I Carabinieri di Penne, con il rinforzo dei Carabinieri del Norm delle Compagnie di Pescara e Montesilvano, sono intervenuti ieri mattinata in località Acquafredda del Comune di Montebello di Bertona.

Nei pressi di una abitazione privata da tempo disabitata era in corso dalle prime luci del giorno una “rave party”: musica a tutto volume senza alcuna autorizzazione e divertimento non stop.

Il rave è il termine utilizzato alla fine degli anni 80 per descrivere le prime feste illegali con musica elettronica (Acid house, techno, Jungle, Drum & Bass), caratterizzate dal ritmo incalzante di musica dance e giochi di luce. Un rave illegale mette in scena tra i vari elementi proprio l'affronto alla proprietà privata attraverso l’occupazione di spazi abbandonati delle grandi città e la loro autogestione temporanea come in questo caso.

Il pronto intervento dei militari, avvenuto dopo la segnalazione di alcuni cacciatori, ha consentito di bloccare la festa dopo poche ore dall’inizio, identificando e denunciando all’Autorità Giudiziari ben 83 giovani – tutti di età compresa tra i 18 ed i 36 anni fatta eccezione per un minorenne- provenienti da Abruzzo, Marche, Lazio, Puglia e Calabria, per invasione di terreni ed edifici, uso personale di stupefacenti, porto abusivo di armi e manifestazione non autorizzata.

E' stato trovato dai carabinieri un coltello a serramanico con lama di 10 centimetri, 45 grammi di cocaina, 20 grammi di hascisc, e 10 grammi di marijuana suddivise in numerose dosi occultate all’interno di diverse intercapedini degli ambienti interni all’abitazione abusivamente occupata ed in parte gettati in vari punti della zona all’arrivo dei militari.

Sono ora in corso accertamenti volti all’identificazione di alcuni giovani dileguatisi all’arrivo dei carabinieri approfittando di una strada secondaria ricavata nella boscaglia e sulla proprietà dell’abitazione utilizzata per la manifestazione.
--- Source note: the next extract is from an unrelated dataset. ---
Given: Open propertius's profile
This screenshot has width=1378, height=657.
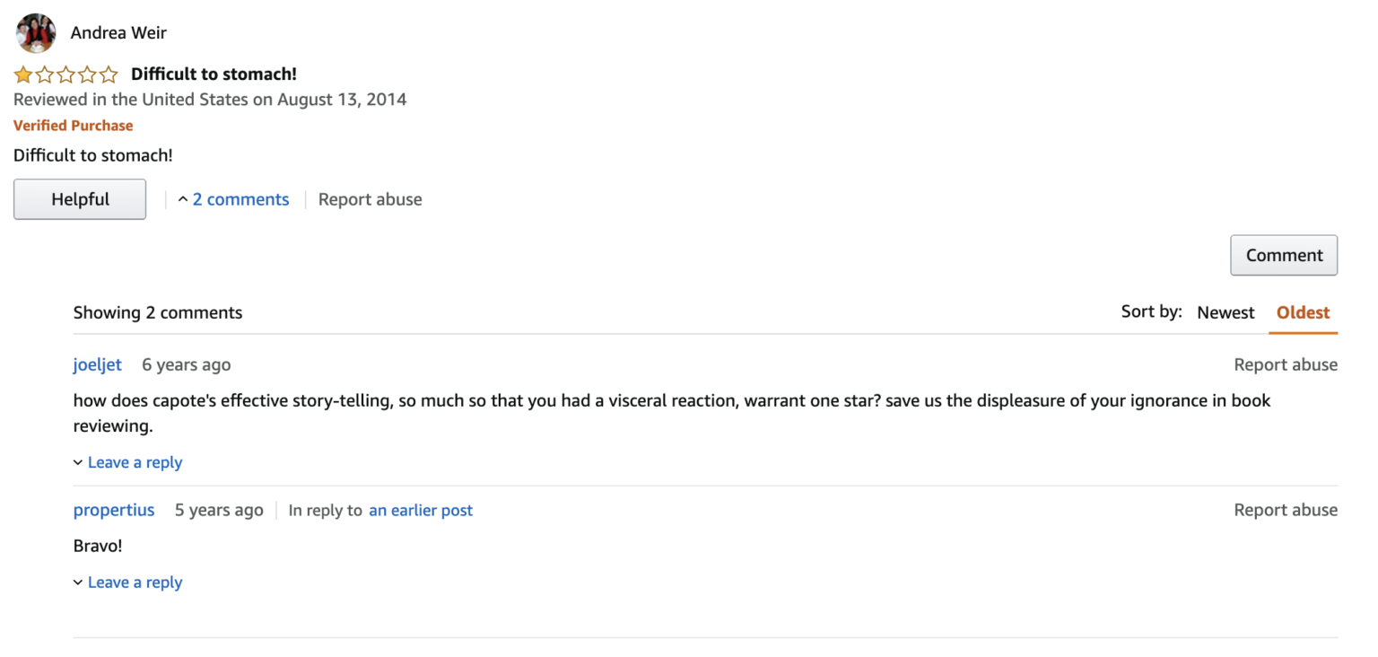Looking at the screenshot, I should click(114, 509).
«Si tratta di un fenomeno giovanile che si ripropone periodicamente nella provincia di Pescara», spiega il capitano Massimiliano Di Pietro della Compagnia di Penne, «e che, relativamente al comprensorio vestino, vede nella zona di Montebello di Bertona e Nocciano le due aree di maggior richiamo per simili forme di aggregazione giovanile, peraltro già in passato oggetto di interventi di militari di questa Compagnia con il deferimento di numerosissimi giovani per analoghi reati».